Personal information
- Full name: Beni Gopaul Sankar
- Born: 25 September 1948 (age 77) Cornelia Ida, British Guiana
- Batting: Right-handed
- Bowling: Right-arm medium
- Role: Batsman

Domestic team information
- 1980: Essequibo

Career statistics
| Competition | FC |
| Matches | 1 |
| Runs scored | 22 |
| Batting average | 11.00 |
| 100s/50s | 0/0 |
| Top score | 20 |
| Balls bowled | 6 |
| Wickets | 0 |
| Bowling average | n/a |
| 5 wickets in innings | 0 |
| 10 wickets in match | 0 |
| Best bowling | 0/4 |
| Catches/stumpings | 0/– |
- Source: CricketArchive, 1 December 2014

= Beni Sankar =

Guyanese cricketer

Beni Gopaul Sankar (born 25 September 1948) is a Guyanese businessman and former cricketer. He captained Essequibo in its only first-class match, in the final of the 1980–81 inter-county Jones Cup.

Sankar was born at Cornelia Ida, in what is now the Essequibo Islands-West Demerara region of Guyana, but was then considered to be part of the county of Demerara in British Guiana. He is thus the only Essequibo first-class cricketer born outside of Essequibo county. Sankar's father, Kayman Sankar, who died in February 2014, was an Indo-Guyanese rice magnate, who rose from a labourer to "Guyana’s most successful rice farmer". Beni Sankar studied at England's National College of Agricultural Engineering in Silsoe, Bedfordshire, graduating in 1974, and entered his father's employment, eventually becoming CEO of the Kayman Sankar Group. He was also a director of Demerara Distilleries and Demerara Bank, and in the late 2000s helped to establish Guyana's aquaculture industry, establishing 25 acres of fish ponds at his father's property in Hampton Court. Sankar has also served as president of Guyana's Private Sector Commission (from 1994 to 1996), president of Georgetown's Rotary Club, and chairman of the Caribbean Rice Association.
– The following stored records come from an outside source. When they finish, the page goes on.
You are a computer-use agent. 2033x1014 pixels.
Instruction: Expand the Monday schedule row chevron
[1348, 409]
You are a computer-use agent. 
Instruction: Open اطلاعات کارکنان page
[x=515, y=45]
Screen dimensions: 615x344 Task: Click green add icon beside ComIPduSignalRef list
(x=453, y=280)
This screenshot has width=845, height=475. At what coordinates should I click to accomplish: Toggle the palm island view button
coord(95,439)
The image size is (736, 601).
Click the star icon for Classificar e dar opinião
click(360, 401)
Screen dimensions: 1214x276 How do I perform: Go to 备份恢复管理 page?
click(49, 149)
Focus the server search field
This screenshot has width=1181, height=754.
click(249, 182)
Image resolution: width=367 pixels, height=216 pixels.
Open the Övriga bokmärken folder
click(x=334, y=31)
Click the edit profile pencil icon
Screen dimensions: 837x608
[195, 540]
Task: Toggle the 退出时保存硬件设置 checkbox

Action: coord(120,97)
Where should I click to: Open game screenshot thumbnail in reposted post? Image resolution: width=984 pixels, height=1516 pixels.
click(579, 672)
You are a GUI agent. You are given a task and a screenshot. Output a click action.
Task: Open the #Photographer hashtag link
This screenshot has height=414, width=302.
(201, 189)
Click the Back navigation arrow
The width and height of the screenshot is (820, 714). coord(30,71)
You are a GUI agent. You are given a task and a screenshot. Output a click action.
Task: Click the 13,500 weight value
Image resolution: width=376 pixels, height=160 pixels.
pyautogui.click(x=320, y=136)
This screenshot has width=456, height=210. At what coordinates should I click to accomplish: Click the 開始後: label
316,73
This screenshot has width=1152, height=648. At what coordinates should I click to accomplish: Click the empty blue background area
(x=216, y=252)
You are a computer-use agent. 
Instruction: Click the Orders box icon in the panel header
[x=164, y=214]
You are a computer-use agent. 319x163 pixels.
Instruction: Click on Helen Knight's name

Outside of business, Sankar has been keenly involved in Guyanese sport, holding a pilots' licence and serving as a president of the Guyana Table Tennis Association and as a vice-president of the Guyana Cricket Board. His first-class cricket career was brief, consisting only of a single match for Essequibo. The match was played against Berbice at the Kayman Sankar Cricket Ground, named for Sankar's father and located near his Hampton Court property. Sankar captained Essequibo, and, playing as a top-order batsman, scored two runs in the first innings and 20 runs in the second innings. He also bowled a single over of right-arm medium pace in Berbice's second innings, conceding four runs without taking a wicket. Berbice won the match by nine wickets in what was Essequibo's only first-class match – only the final of the three-team Jones Cup (later the Guystac Trophy) was accorded first-class status, and Essequibo made the final only once, having defeated Demerara in an earlier match. The scorecards of the non-first-class matches played by Essequibo are not available before the late 1990s, and it is therefore uncertain how Sankar played for Essequibo in other matches.